**Data to use**
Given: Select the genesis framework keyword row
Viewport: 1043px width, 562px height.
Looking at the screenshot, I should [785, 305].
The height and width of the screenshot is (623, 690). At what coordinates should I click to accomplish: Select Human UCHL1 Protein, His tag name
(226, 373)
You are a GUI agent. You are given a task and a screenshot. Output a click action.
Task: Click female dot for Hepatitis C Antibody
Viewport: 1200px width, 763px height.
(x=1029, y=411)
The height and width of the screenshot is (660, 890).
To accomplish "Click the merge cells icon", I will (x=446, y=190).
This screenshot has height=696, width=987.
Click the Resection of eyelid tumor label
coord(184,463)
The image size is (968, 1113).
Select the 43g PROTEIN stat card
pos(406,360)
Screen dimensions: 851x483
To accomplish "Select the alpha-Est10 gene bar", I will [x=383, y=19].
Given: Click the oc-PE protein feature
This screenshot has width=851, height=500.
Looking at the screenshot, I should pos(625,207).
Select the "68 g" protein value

**Exercise description**
Each entry should be written out again exactly, with no word left out.

**Task response**
Given: Select the genesis framework keyword row
Viewport: 1043px width, 562px height.
Looking at the screenshot, I should [785, 305].
The height and width of the screenshot is (623, 690). At what coordinates should I click to accomplish: Select Human UCHL1 Protein, His tag name
(226, 373)
You are a GUI agent. You are given a task and a screenshot. Output a click action.
Task: Click female dot for Hepatitis C Antibody
Viewport: 1200px width, 763px height.
(x=1029, y=411)
The height and width of the screenshot is (660, 890).
To accomplish "Click the merge cells icon", I will (x=446, y=190).
This screenshot has height=696, width=987.
Click the Resection of eyelid tumor label
coord(184,463)
The image size is (968, 1113).
Select the 43g PROTEIN stat card
pos(406,360)
Screen dimensions: 851x483
To accomplish "Select the alpha-Est10 gene bar", I will [x=383, y=19].
Given: Click the oc-PE protein feature
This screenshot has width=851, height=500.
Looking at the screenshot, I should pos(625,207).
Select the "68 g" protein value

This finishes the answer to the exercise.